(Beginning of Provided records)

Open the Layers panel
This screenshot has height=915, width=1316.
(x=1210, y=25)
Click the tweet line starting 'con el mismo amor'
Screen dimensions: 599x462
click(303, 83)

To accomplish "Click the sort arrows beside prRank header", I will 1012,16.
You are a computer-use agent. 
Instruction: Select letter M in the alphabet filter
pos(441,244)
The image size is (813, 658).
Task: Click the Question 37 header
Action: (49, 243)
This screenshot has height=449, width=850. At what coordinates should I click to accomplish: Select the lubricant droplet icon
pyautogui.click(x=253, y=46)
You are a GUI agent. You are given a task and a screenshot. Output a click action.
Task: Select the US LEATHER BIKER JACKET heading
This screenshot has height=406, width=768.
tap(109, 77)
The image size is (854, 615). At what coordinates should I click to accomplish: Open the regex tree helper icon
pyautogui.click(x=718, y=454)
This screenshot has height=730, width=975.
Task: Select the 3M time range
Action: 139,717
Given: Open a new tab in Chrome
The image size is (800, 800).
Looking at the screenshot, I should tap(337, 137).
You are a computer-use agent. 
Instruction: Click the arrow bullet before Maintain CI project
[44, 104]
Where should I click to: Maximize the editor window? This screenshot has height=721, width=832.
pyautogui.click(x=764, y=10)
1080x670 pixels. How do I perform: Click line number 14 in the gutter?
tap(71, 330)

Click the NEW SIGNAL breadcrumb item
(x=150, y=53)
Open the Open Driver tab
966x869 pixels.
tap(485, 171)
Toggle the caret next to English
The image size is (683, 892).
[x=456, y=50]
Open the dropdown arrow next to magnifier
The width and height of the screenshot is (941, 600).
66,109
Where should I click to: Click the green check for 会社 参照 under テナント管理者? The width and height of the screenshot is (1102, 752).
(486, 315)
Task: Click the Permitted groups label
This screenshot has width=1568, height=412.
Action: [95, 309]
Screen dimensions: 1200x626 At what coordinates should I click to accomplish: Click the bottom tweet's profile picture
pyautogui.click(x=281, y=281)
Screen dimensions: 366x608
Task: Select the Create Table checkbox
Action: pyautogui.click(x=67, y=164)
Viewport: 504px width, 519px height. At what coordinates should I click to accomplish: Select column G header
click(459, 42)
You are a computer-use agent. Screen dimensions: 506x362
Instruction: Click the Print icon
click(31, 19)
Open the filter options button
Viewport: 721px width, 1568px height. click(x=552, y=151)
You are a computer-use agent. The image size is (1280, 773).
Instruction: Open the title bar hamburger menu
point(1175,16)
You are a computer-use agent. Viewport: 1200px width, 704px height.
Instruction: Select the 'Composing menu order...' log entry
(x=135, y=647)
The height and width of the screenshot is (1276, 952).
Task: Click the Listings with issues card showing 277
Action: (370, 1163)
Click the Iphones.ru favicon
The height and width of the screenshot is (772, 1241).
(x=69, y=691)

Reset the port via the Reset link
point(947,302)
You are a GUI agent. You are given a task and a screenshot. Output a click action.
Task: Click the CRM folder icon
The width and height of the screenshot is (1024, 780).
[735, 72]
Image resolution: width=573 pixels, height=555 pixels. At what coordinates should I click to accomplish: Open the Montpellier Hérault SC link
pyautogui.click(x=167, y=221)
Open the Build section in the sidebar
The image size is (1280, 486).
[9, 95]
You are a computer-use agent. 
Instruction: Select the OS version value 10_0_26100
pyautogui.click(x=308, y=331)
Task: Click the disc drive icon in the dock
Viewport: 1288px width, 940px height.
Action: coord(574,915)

(End of Provided records)

● **Directions for this task**
What you return must match the data word for word.

● **Output below**
Open the Layers panel
This screenshot has height=915, width=1316.
(x=1210, y=25)
Click the tweet line starting 'con el mismo amor'
Screen dimensions: 599x462
click(303, 83)

To accomplish "Click the sort arrows beside prRank header", I will 1012,16.
You are a computer-use agent. 
Instruction: Select letter M in the alphabet filter
pos(441,244)
The image size is (813, 658).
Task: Click the Question 37 header
Action: (49, 243)
This screenshot has height=449, width=850. At what coordinates should I click to accomplish: Select the lubricant droplet icon
pyautogui.click(x=253, y=46)
You are a GUI agent. You are given a task and a screenshot. Output a click action.
Task: Select the US LEATHER BIKER JACKET heading
This screenshot has height=406, width=768.
tap(109, 77)
The image size is (854, 615). At what coordinates should I click to accomplish: Open the regex tree helper icon
pyautogui.click(x=718, y=454)
This screenshot has height=730, width=975.
Task: Select the 3M time range
Action: 139,717
Given: Open a new tab in Chrome
The image size is (800, 800).
Looking at the screenshot, I should tap(337, 137).
You are a computer-use agent. 
Instruction: Click the arrow bullet before Maintain CI project
[44, 104]
Where should I click to: Maximize the editor window? This screenshot has height=721, width=832.
pyautogui.click(x=764, y=10)
1080x670 pixels. How do I perform: Click line number 14 in the gutter?
tap(71, 330)

Click the NEW SIGNAL breadcrumb item
(x=150, y=53)
Open the Open Driver tab
966x869 pixels.
tap(485, 171)
Toggle the caret next to English
The image size is (683, 892).
[x=456, y=50]
Open the dropdown arrow next to magnifier
The width and height of the screenshot is (941, 600).
66,109
Where should I click to: Click the green check for 会社 参照 under テナント管理者? The width and height of the screenshot is (1102, 752).
(486, 315)
Task: Click the Permitted groups label
This screenshot has width=1568, height=412.
Action: [95, 309]
Screen dimensions: 1200x626 At what coordinates should I click to accomplish: Click the bottom tweet's profile picture
pyautogui.click(x=281, y=281)
Screen dimensions: 366x608
Task: Select the Create Table checkbox
Action: pyautogui.click(x=67, y=164)
Viewport: 504px width, 519px height. At what coordinates should I click to accomplish: Select column G header
click(459, 42)
You are a computer-use agent. Screen dimensions: 506x362
Instruction: Click the Print icon
click(31, 19)
Open the filter options button
Viewport: 721px width, 1568px height. click(x=552, y=151)
You are a computer-use agent. The image size is (1280, 773).
Instruction: Open the title bar hamburger menu
point(1175,16)
You are a computer-use agent. Viewport: 1200px width, 704px height.
Instruction: Select the 'Composing menu order...' log entry
(x=135, y=647)
The height and width of the screenshot is (1276, 952).
Task: Click the Listings with issues card showing 277
Action: (370, 1163)
Click the Iphones.ru favicon
The height and width of the screenshot is (772, 1241).
(x=69, y=691)

Reset the port via the Reset link
point(947,302)
You are a GUI agent. You are given a task and a screenshot. Output a click action.
Task: Click the CRM folder icon
The width and height of the screenshot is (1024, 780).
[735, 72]
Image resolution: width=573 pixels, height=555 pixels. At what coordinates should I click to accomplish: Open the Montpellier Hérault SC link
pyautogui.click(x=167, y=221)
Open the Build section in the sidebar
The image size is (1280, 486).
[9, 95]
You are a computer-use agent. 
Instruction: Select the OS version value 10_0_26100
pyautogui.click(x=308, y=331)
Task: Click the disc drive icon in the dock
Viewport: 1288px width, 940px height.
Action: coord(574,915)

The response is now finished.